WebSockets
WebSockets — the right tool
WebSockets give you one persistent, full-duplex connection per user. Either side can send at any time. One handshake upfront, zero overhead per message after that. This is the protocol chat systems are built on.
How it works¶
A WebSocket connection starts as a regular HTTP request — a special one called an upgrade request. The client asks the server to upgrade the connection from HTTP to WebSocket. If the server agrees, the HTTP connection is converted into a persistent WebSocket connection. From that point on, both sides can send frames at any time — no more request-response, no more client-initiates-only.
Step 1 — HTTP Upgrade (one time only):
Client → "GET /ws HTTP/1.1"
"Upgrade: websocket"
"Connection: Upgrade" → Server
Server → "101 Switching Protocols" → Client
(connection is now a WebSocket)
Step 2 — Full-duplex communication (zero overhead per message):
Server → frame: "new message from Alice" → Client (server pushes)
Client → frame: "here's my reply" → Server (client pushes)
Both sides can send at any time, independently
The upgrade handshake happens once when the user opens the app. Every message after that travels as a lightweight WebSocket frame — no HTTP headers, no handshake, no new connection.
The math — connections¶
Assumptions (80/20 rule applied twice):
MAU → 500M
DAU → 20% of MAU = 100M
Concurrent online → 20% of DAU = 20M
Each online user holds exactly one WebSocket connection — for both sending and receiving:
WebSocket connections → 20M (one per online user, handles both directions)
Capacity per server (async) → 100k concurrent connections
Connection servers needed → 20M / 100k = 200 servers
Same 200 servers as SSE. But now those 200 servers handle everything — send and receive — through a single connection pool. No second pool for sends.
The latency math¶
The upgrade handshake is paid once per session:
TCP handshake → ~30ms
TLS handshake → ~60ms
WS upgrade → ~10ms
Total (once) → ~100ms (paid when user opens the app, amortized over entire session)
Every message after that:
Client sends a message:
WebSocket frame to server → ~10ms (network, same region)
Server processes + stores → ~10ms
Server pushes to recipient → ~10ms
Total end-to-end → ~30ms
30ms end-to-end.
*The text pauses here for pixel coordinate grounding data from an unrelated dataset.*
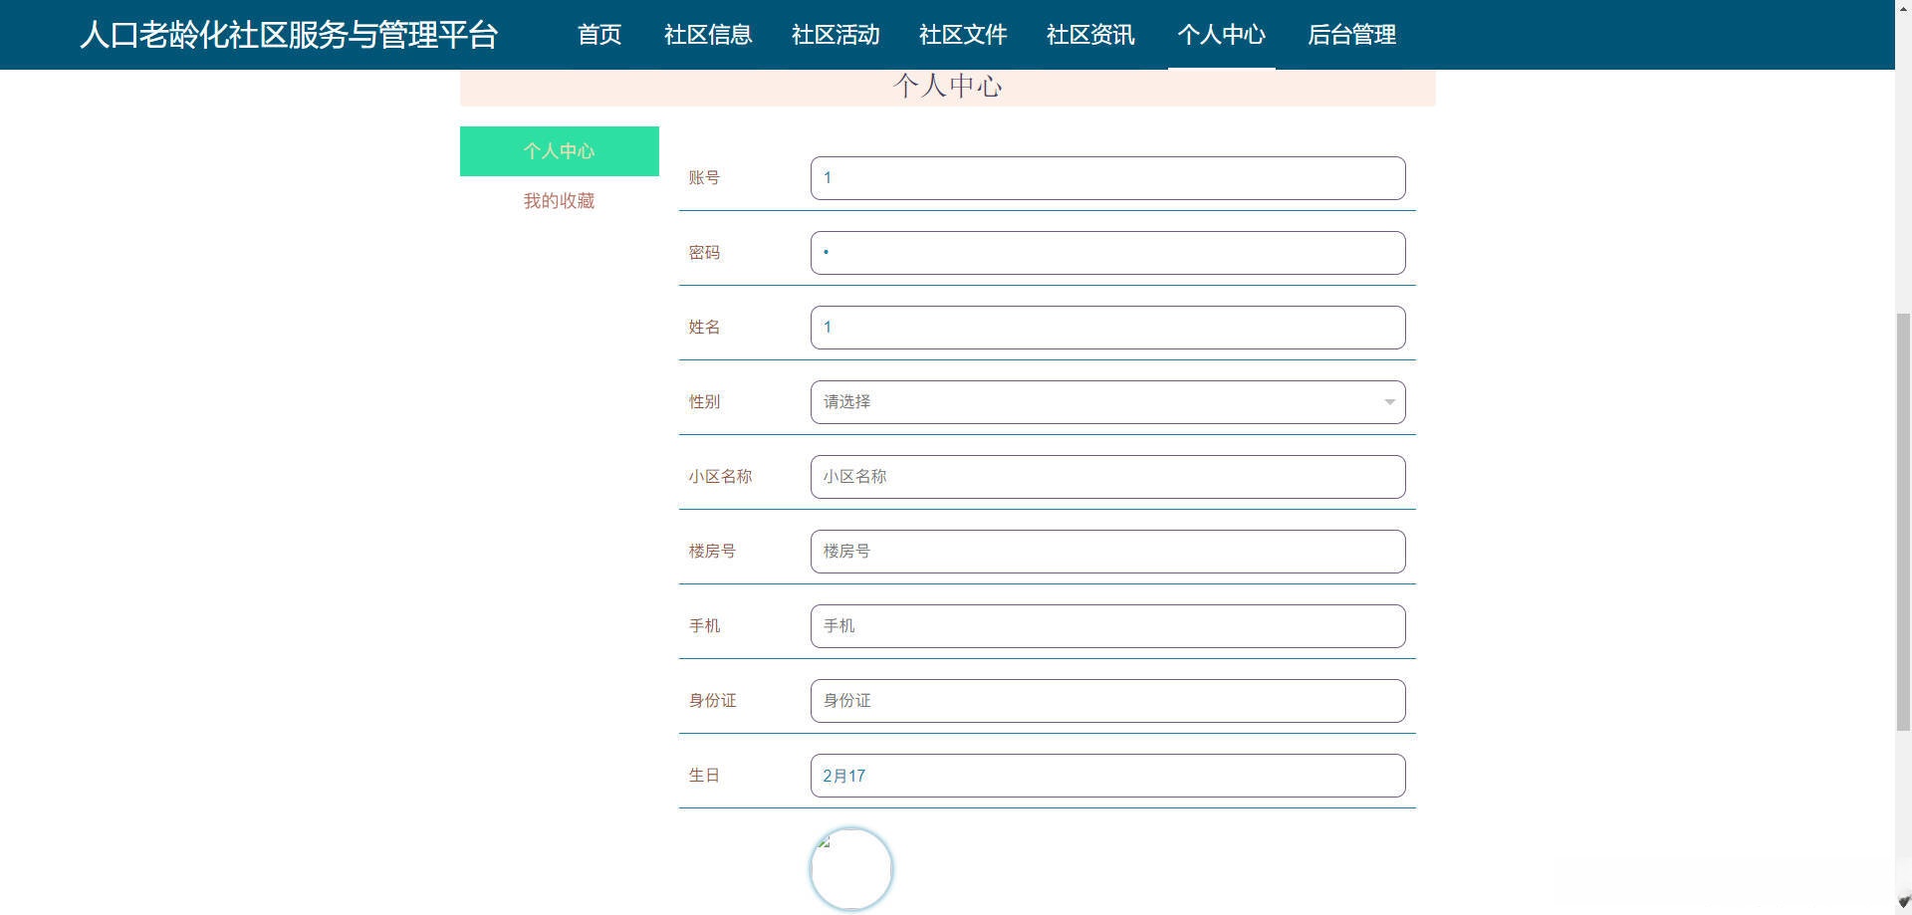The height and width of the screenshot is (915, 1912).
Task: Open the 首页 navigation tab
Action: coord(599,35)
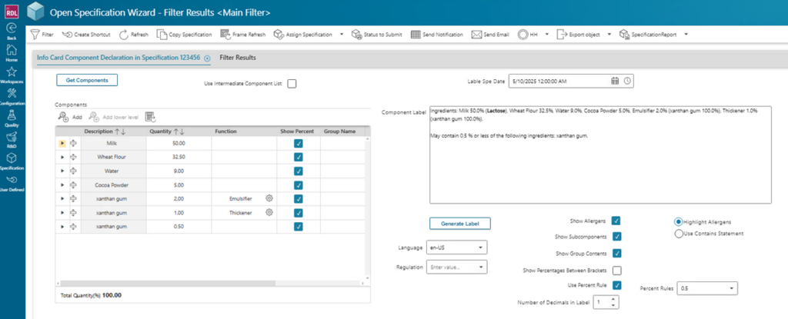The image size is (788, 319).
Task: Expand the Wheat Flour component row
Action: coord(62,157)
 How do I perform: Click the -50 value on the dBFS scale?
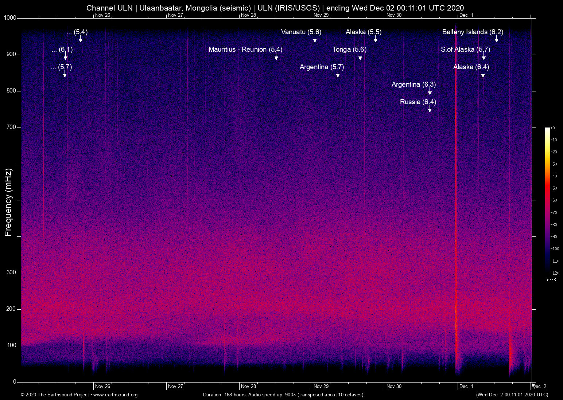point(554,188)
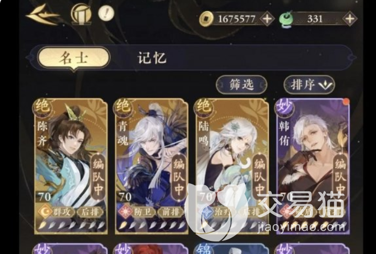Tap the green jade currency icon

(x=285, y=19)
You're using 15% of your 200ms latency SLO. You have 170ms of headroom for everything else — storage writes, routing logic, any cross-region latency. The protocol itself is no longer the bottleneck.
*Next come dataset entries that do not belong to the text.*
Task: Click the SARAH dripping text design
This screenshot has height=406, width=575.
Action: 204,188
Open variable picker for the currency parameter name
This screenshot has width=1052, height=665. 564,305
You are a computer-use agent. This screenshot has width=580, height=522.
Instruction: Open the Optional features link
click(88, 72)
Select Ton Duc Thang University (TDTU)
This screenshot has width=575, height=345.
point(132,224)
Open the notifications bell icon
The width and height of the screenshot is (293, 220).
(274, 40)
Why WebSockets handle 100k connections per server¶
WebSocket servers use async I/O (epoll on Linux). Instead of one thread per connection — which would require 20M threads and terabytes of RAM — one thread watches thousands of connections simultaneously. The OS notifies the thread only when a connection has data.
Classic model (one thread per connection):
1 thread → ~1MB RAM (stack)
20M threads → 20TB RAM ← impossible
Async I/O model (epoll):
1 thread handles ~10k connections
20M connections / 10k per thread = 2,000 threads
2,000 threads × 1MB = ~2GB RAM ← totally fine
This is why modern WebSocket servers (Node.js, Netty, Go) can handle 100k+ concurrent connections on a single machine.
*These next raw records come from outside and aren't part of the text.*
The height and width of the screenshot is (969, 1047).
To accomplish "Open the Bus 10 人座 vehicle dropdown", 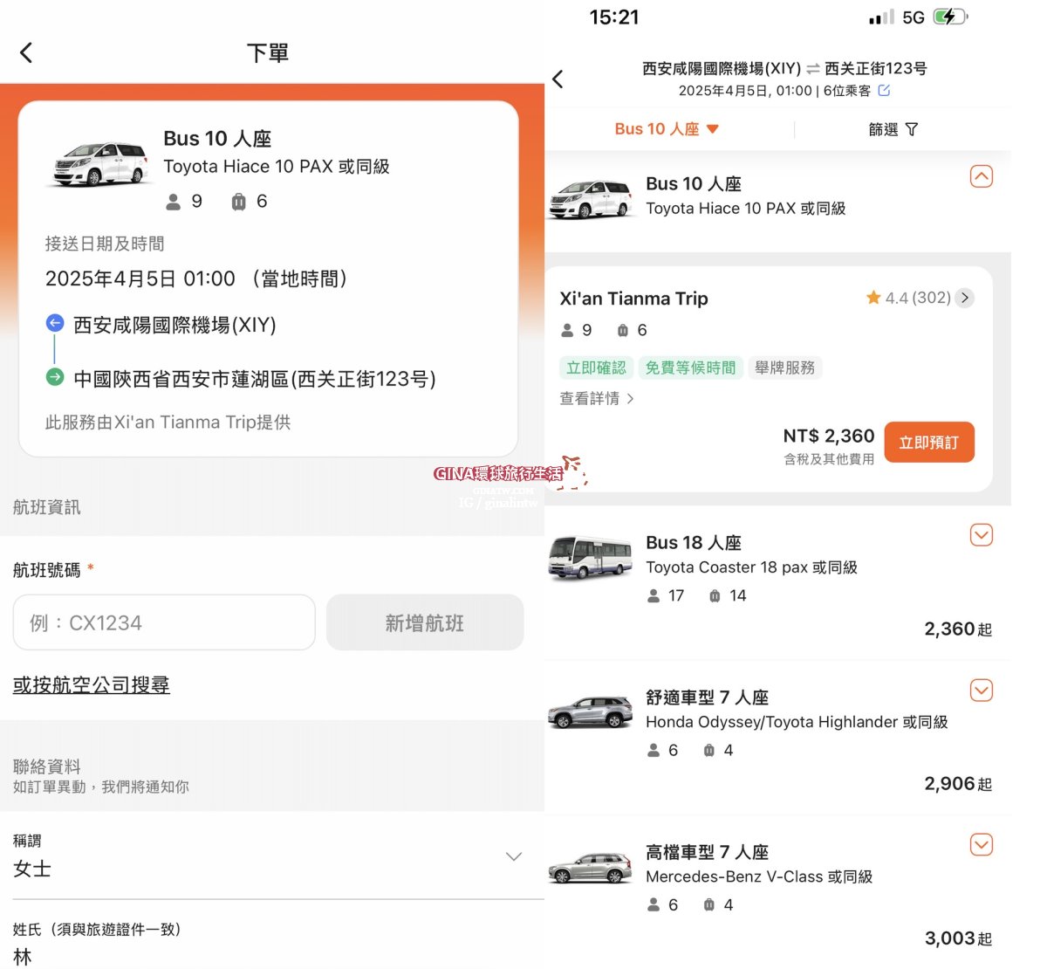I will [667, 130].

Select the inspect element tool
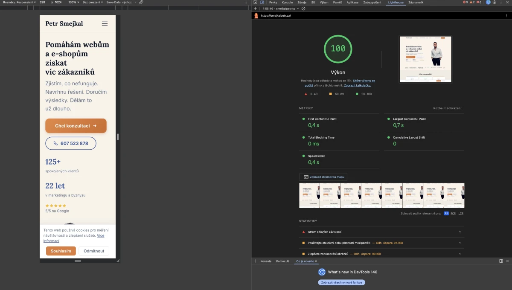coord(255,2)
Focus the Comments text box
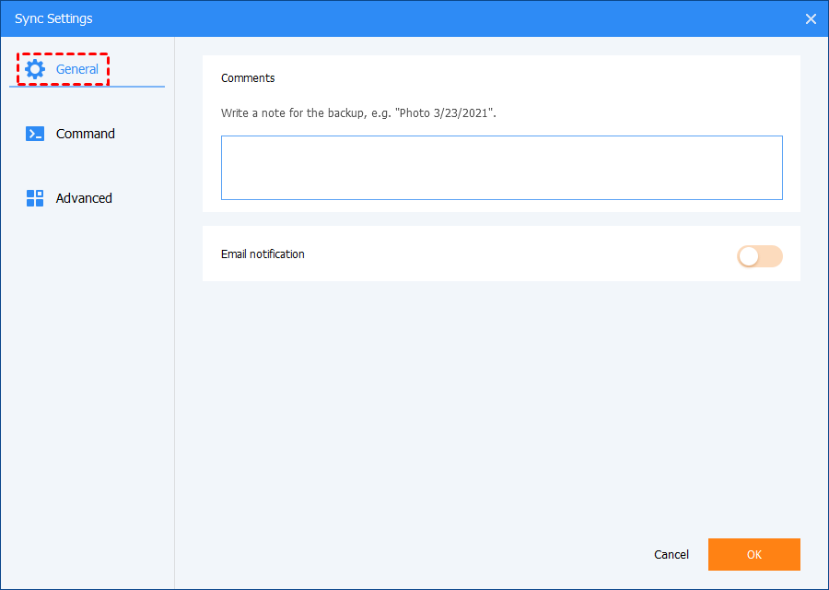The image size is (829, 590). [501, 168]
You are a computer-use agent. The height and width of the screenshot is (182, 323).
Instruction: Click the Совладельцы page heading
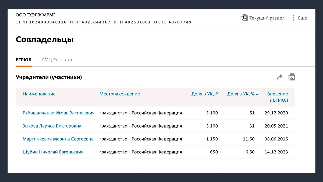[44, 39]
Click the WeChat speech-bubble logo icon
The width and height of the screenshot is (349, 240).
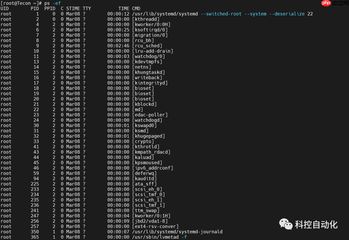[x=286, y=225]
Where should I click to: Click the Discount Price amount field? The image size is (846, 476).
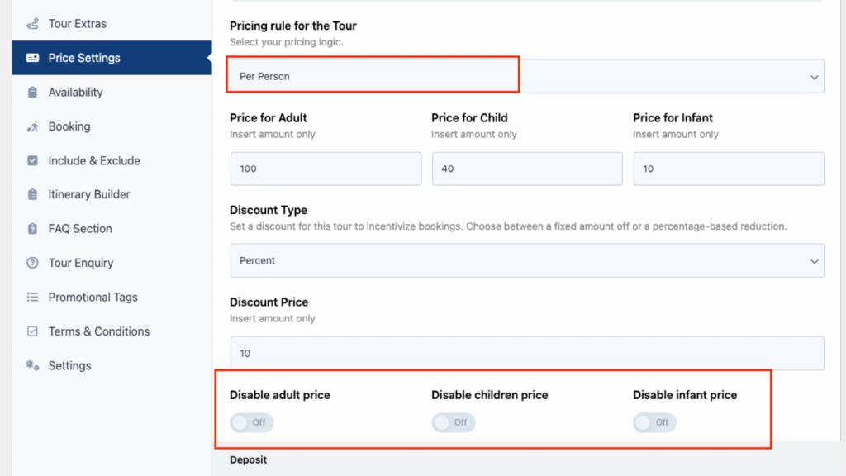coord(527,354)
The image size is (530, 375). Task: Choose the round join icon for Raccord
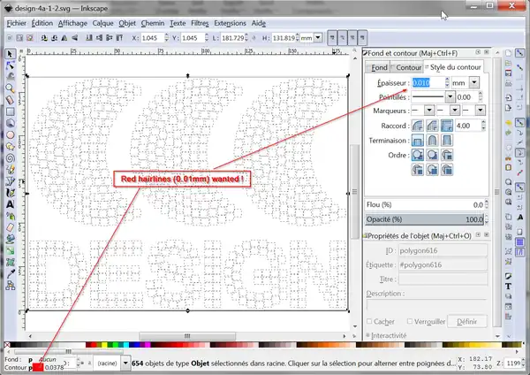(418, 126)
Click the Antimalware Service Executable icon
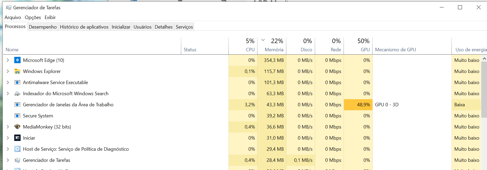The image size is (487, 170). click(17, 82)
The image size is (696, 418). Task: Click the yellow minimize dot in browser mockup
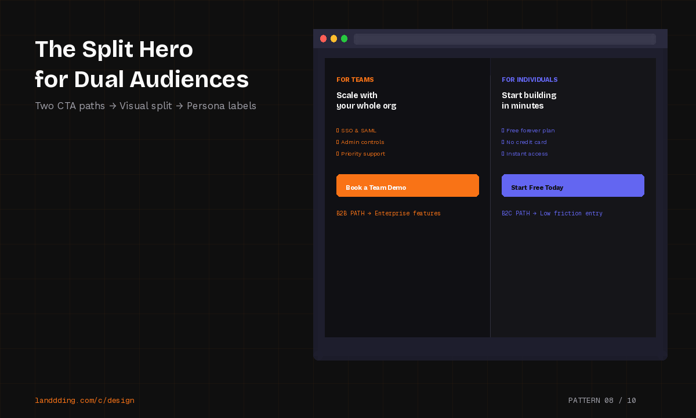[x=334, y=39]
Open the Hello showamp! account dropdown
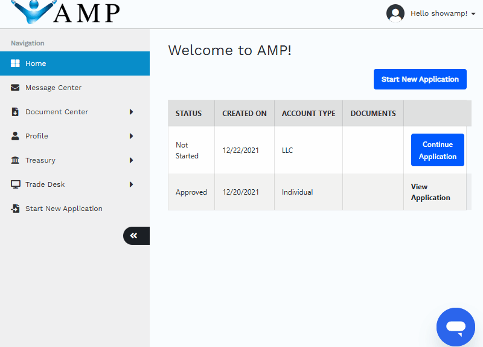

WebSocket frames are tiny¶
HTTP has headers on every request — Content-Type, Authorization, Cookie, User-Agent — easily 500-1000 bytes of overhead per request. WebSocket frames strip all of that:
HTTP request overhead → 500-1000 bytes per request
WebSocket frame header → 2-14 bytes per message
For a 100-byte text message:
HTTP POST total size → ~600-1100 bytes (message + headers)
WebSocket frame total → ~114 bytes (message + 14 byte header)
At 10k messages/sec:
HTTP bandwidth → 10k × 1000 bytes = 10 MB/s
WebSocket → 10k × 114 bytes = 1.14 MB/s
WebSockets use ~9x less bandwidth than equivalent HTTP for the same message volume.
What WebSockets don't solve¶
WebSockets solve the connection and latency problem. They don't solve:
- Message routing — if Alice is connected to server A and Bob is connected to server B, how does server A know to route Alice's message to server B? This is a separate problem solved by a routing layer (covered in the architecture deep dive).
- Offline delivery — if Bob is not connected, the WebSocket push fails. You need a message store and a push notification system for offline users.
- Message ordering — WebSockets deliver messages in the order they arrive at the server, but if two messages arrive simultaneously from different clients, ordering is not guaranteed. This requires sequence numbers per conversation.
Interview framing
"WebSockets give us one persistent full-duplex connection per user. The upgrade handshake costs ~100ms once. Every message after that is ~0ms protocol overhead. At 20M concurrent users, we need ~200 connection servers using async I/O. The protocol is no longer the bottleneck — routing and storage become the interesting problems."